------ Excerpted data ------

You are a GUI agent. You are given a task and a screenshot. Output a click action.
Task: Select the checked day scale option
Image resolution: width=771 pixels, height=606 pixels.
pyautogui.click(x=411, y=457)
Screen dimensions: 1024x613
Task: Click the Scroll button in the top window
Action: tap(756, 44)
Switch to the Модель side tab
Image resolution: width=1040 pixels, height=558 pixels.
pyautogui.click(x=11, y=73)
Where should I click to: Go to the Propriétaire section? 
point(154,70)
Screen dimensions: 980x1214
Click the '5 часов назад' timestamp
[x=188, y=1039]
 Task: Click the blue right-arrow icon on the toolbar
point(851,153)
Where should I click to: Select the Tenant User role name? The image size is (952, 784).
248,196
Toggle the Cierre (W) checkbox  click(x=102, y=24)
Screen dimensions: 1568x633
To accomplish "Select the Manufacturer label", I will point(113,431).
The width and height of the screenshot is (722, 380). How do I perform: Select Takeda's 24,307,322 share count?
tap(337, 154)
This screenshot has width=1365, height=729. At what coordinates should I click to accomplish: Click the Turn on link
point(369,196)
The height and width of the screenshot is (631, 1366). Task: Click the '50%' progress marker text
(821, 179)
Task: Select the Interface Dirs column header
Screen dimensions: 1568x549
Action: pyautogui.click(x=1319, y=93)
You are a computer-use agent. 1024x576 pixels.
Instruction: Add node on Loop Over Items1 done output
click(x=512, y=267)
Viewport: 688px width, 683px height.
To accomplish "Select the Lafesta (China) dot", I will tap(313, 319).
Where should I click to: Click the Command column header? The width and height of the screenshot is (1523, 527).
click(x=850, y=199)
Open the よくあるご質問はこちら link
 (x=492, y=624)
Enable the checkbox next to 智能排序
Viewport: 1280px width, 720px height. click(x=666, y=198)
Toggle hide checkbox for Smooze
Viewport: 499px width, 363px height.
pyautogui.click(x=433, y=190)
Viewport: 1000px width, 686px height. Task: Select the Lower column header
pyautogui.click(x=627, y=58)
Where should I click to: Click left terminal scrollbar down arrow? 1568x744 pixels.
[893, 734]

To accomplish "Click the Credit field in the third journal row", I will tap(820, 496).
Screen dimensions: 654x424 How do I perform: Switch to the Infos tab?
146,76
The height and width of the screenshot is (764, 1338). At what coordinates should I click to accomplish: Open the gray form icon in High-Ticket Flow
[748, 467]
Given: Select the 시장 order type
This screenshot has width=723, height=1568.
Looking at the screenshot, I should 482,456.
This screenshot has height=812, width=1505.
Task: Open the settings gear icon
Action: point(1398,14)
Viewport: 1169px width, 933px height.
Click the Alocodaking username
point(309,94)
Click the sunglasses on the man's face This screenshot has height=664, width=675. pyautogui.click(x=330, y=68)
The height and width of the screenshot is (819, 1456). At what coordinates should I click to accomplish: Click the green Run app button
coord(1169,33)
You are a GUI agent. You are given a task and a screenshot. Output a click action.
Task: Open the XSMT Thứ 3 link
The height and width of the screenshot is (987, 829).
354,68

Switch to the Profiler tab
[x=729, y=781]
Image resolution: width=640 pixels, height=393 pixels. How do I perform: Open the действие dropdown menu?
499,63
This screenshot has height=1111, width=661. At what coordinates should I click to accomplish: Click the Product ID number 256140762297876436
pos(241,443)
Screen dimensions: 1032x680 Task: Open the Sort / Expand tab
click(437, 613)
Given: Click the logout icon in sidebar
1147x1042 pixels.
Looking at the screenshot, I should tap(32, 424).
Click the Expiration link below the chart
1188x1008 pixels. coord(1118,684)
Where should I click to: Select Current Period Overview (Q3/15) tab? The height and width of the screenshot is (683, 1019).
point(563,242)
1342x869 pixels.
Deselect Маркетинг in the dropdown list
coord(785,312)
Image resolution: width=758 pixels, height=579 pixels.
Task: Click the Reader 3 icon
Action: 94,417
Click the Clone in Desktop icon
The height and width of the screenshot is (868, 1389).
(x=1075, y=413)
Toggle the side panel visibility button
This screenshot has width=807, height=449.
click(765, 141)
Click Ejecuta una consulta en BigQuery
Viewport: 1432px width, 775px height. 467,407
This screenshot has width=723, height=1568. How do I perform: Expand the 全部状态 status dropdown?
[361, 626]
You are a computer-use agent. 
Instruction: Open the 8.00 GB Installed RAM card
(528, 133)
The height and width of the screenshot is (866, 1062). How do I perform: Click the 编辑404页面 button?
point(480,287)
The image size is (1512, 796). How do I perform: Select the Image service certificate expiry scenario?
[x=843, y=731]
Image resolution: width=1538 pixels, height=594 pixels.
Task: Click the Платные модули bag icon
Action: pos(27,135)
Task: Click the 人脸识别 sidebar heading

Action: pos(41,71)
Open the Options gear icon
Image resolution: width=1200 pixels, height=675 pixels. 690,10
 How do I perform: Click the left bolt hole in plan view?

------

■ Problem to solve ■
Repeat the records above with every character intact.

■ Your solution ■
You are a GUI agent. You are given a task and a screenshot. Output a click action.
Task: Select the checked day scale option
Image resolution: width=771 pixels, height=606 pixels.
pyautogui.click(x=411, y=457)
Screen dimensions: 1024x613
Task: Click the Scroll button in the top window
Action: tap(756, 44)
Switch to the Модель side tab
Image resolution: width=1040 pixels, height=558 pixels.
pyautogui.click(x=11, y=73)
Where should I click to: Go to the Propriétaire section? 
point(154,70)
Screen dimensions: 980x1214
Click the '5 часов назад' timestamp
[x=188, y=1039]
 Task: Click the blue right-arrow icon on the toolbar
point(851,153)
Where should I click to: Select the Tenant User role name? The image size is (952, 784).
248,196
Toggle the Cierre (W) checkbox  click(x=102, y=24)
Screen dimensions: 1568x633
To accomplish "Select the Manufacturer label", I will point(113,431).
The width and height of the screenshot is (722, 380). How do I perform: Select Takeda's 24,307,322 share count?
tap(337, 154)
This screenshot has width=1365, height=729. At what coordinates should I click to accomplish: Click the Turn on link
point(369,196)
The height and width of the screenshot is (631, 1366). Task: Click the '50%' progress marker text
(821, 179)
Task: Select the Interface Dirs column header
Screen dimensions: 1568x549
Action: pyautogui.click(x=1319, y=93)
You are a computer-use agent. 1024x576 pixels.
Instruction: Add node on Loop Over Items1 done output
click(x=512, y=267)
Viewport: 688px width, 683px height.
To accomplish "Select the Lafesta (China) dot", I will tap(313, 319).
Where should I click to: Click the Command column header? The width and height of the screenshot is (1523, 527).
click(x=850, y=199)
Open the よくあるご質問はこちら link
 (x=492, y=624)
Enable the checkbox next to 智能排序
Viewport: 1280px width, 720px height. click(x=666, y=198)
Toggle hide checkbox for Smooze
Viewport: 499px width, 363px height.
pyautogui.click(x=433, y=190)
Viewport: 1000px width, 686px height. Task: Select the Lower column header
pyautogui.click(x=627, y=58)
Where should I click to: Click left terminal scrollbar down arrow? 1568x744 pixels.
[893, 734]

To accomplish "Click the Credit field in the third journal row", I will tap(820, 496).
Screen dimensions: 654x424 How do I perform: Switch to the Infos tab?
146,76
The height and width of the screenshot is (764, 1338). At what coordinates should I click to accomplish: Open the gray form icon in High-Ticket Flow
[748, 467]
Given: Select the 시장 order type
This screenshot has width=723, height=1568.
Looking at the screenshot, I should 482,456.
This screenshot has height=812, width=1505.
Task: Open the settings gear icon
Action: point(1398,14)
Viewport: 1169px width, 933px height.
Click the Alocodaking username
point(309,94)
Click the sunglasses on the man's face This screenshot has height=664, width=675. pyautogui.click(x=330, y=68)
The height and width of the screenshot is (819, 1456). At what coordinates should I click to accomplish: Click the green Run app button
coord(1169,33)
You are a GUI agent. You are given a task and a screenshot. Output a click action.
Task: Open the XSMT Thứ 3 link
The height and width of the screenshot is (987, 829).
354,68

Switch to the Profiler tab
[x=729, y=781]
Image resolution: width=640 pixels, height=393 pixels. How do I perform: Open the действие dropdown menu?
499,63
This screenshot has height=1111, width=661. At what coordinates should I click to accomplish: Click the Product ID number 256140762297876436
pos(241,443)
Screen dimensions: 1032x680 Task: Open the Sort / Expand tab
click(437, 613)
Given: Click the logout icon in sidebar
1147x1042 pixels.
Looking at the screenshot, I should tap(32, 424).
Click the Expiration link below the chart
1188x1008 pixels. coord(1118,684)
Where should I click to: Select Current Period Overview (Q3/15) tab? The height and width of the screenshot is (683, 1019).
point(563,242)
1342x869 pixels.
Deselect Маркетинг in the dropdown list
coord(785,312)
Image resolution: width=758 pixels, height=579 pixels.
Task: Click the Reader 3 icon
Action: 94,417
Click the Clone in Desktop icon
The height and width of the screenshot is (868, 1389).
(x=1075, y=413)
Toggle the side panel visibility button
This screenshot has width=807, height=449.
click(765, 141)
Click Ejecuta una consulta en BigQuery
Viewport: 1432px width, 775px height. 467,407
This screenshot has width=723, height=1568. How do I perform: Expand the 全部状态 status dropdown?
[361, 626]
You are a computer-use agent. 
Instruction: Open the 8.00 GB Installed RAM card
(528, 133)
The height and width of the screenshot is (866, 1062). How do I perform: Click the 编辑404页面 button?
point(480,287)
The image size is (1512, 796). How do I perform: Select the Image service certificate expiry scenario?
[x=843, y=731]
Image resolution: width=1538 pixels, height=594 pixels.
Task: Click the Платные модули bag icon
Action: pos(27,135)
Task: Click the 人脸识别 sidebar heading

Action: pos(41,71)
Open the Options gear icon
Image resolution: width=1200 pixels, height=675 pixels. 690,10
 How do I perform: Click the left bolt hole in plan view?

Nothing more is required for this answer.